I’m quite a fan of Numpy: Numpy makes it simple to reason about large amounts of data without worrying about each element, and at the same time it is really quite efficient at doing so. I recently tried rewriting some Python code that used numpy to a compiled language thinking it’d be faster, but under the hood numpy is using compiled code already to do vectorized operations, so is actually quite efficient, and my native code version was as a result no faster and harder to read.
So given it’s popularity, and the fact that it uses Numpy under the hood, I’d assumed that pandas would similarly provide that double win of simplicity of expression with efficiency of computation, but I was mistaken: using pandas to process data turned out to be very inefficient. In this post I’m going to walk through a particular problem I was trying to solve, and then look into how I managed to speed it up, and then worry about what this means for the regular data-scientist that isn’t also steeped in computer-science knowledge.
The problem spec
I was implementing some code that tried to find pairings between two sets of data, which we shall refer to as Set K and Set S (as that’s what they were called in my code :). The theory is that for every element in K, we want to find the closest match in S, based on two criteria. For certain properties of our element in K there must be direct matches on the property on the matching element, as in they must have the same value. Then for other properties we just want to find the closest approximation.
To make that more concrete, the data I’m dealing with are points of ecological interest, so set K is a set of points in a region of interest, and I’m trying to find the closest match in some other area so I can then do other comparisons later. Certain properties must match absolutely, such as the type of land for the pixel (land use class), and the regional biome class (ecoregion), but then for other properties like elevation and distance from population I’m only interested in finding a rough match. For that rough match, because you might get conflicting nearnesses across say elevation and distance from population, we’re going to use an off the shelf distance function that takes multiple variables and gives you a single distance value, called a Mahalanobis distance. It doesn’t really matter for this discussion what that is, just when you see it in the rest of this document that’s what this is doing.
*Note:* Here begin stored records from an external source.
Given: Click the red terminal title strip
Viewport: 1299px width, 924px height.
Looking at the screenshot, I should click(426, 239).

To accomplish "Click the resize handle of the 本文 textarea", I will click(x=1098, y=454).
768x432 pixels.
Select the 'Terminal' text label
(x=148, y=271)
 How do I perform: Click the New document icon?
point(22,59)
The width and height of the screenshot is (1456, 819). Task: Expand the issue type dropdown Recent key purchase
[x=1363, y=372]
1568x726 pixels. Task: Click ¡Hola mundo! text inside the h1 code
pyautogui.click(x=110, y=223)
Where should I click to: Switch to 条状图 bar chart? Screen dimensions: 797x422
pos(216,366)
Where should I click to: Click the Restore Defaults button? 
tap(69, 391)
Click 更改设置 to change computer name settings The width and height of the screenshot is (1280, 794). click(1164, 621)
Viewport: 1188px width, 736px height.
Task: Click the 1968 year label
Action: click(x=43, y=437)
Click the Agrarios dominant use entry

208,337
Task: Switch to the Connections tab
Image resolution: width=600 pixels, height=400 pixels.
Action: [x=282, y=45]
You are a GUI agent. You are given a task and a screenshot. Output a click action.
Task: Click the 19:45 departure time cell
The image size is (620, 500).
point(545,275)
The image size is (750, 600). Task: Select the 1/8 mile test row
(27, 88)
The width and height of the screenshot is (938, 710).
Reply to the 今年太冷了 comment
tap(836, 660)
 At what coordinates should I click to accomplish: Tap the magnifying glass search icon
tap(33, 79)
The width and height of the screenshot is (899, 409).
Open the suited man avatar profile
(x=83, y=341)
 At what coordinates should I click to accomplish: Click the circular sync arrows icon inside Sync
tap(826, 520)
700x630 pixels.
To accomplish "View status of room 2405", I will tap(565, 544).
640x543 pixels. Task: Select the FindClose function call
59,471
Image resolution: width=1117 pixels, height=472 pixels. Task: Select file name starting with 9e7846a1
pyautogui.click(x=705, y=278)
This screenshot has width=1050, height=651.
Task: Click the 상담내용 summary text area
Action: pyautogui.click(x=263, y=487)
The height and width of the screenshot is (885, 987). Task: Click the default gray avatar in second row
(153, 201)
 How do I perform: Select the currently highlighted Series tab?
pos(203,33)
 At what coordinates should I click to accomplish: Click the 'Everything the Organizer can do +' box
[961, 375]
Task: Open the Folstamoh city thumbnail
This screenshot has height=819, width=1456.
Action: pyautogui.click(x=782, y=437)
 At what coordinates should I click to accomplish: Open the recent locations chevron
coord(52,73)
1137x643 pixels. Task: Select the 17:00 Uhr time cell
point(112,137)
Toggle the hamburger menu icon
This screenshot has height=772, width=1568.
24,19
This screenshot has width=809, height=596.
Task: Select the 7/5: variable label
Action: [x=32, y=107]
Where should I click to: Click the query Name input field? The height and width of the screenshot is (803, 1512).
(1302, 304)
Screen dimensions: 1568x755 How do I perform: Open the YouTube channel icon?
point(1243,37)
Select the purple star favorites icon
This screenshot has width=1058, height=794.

Now, there’s many ways to frame this problem, but I’m going to start with the naive pandas implementation, as I think it does a very good job at simplicity of expression side of things.
# Let us load our two sets
k_set = pd.read_parquet(k_parquet_filename)
s_set = pd.read_parquet(s_parquet_filename)
# For Mahalanobis we need to calculate the relationship between the
# variables we want as part of the distance function.
invconv = calculate_coveriance_inverse(s_set)
# This statement does the first half of the matching!
# The result is a new table that has every match between K and S on it
# with the values from both, so can be quite large!
k_and_s_joined = k_set.merge(
s_set,
on=['ecoregion', 'luc10', 'luc5', 'luc0'],
how='inner',
suffixes=['_k', '_s']
)
# This is our function to apply to each of our initial matches.
# Note that each row contains both the data of K and S, which is
# why this just takes one row as a parameter.
def distance(row: Series, iconv: np.ndarray) -> float:
return mahalanobis(
(row.elevation_k, row.slope_k, row.population_k),
(row.elevation_s, row.slope_s, row.population_s),
iconv
)
# Now we make a new column of data, which is the distance in each
# row between the K data and S data, and add that back into our table
k_and_s_joined['distance'] = k_and_s_joined.apply(
distance,
axis=1,
args=(invconv,)
)
# Now we just want for each element in K, one result where the distance
# value is the lowest, so we cluster the results based on K's lat/lng,
# and pick the one with the smallest value
result = joined.groupby(['lat_k', 'lng_k']).min('distance', axis=1)
# Finally we can save that result!
result.to_parquet('result.parquet')
I mostly like this code. There is some algorithmic know-how required certainly, around the idea of the merge/join and the groupby/min, but if you’ve taken time to learn pandas, this is a nice succinct way to record what’s going on: your code does not obfuscate the methodology unnecessarily.
Unfortunately, in terms of performance this code is terrible.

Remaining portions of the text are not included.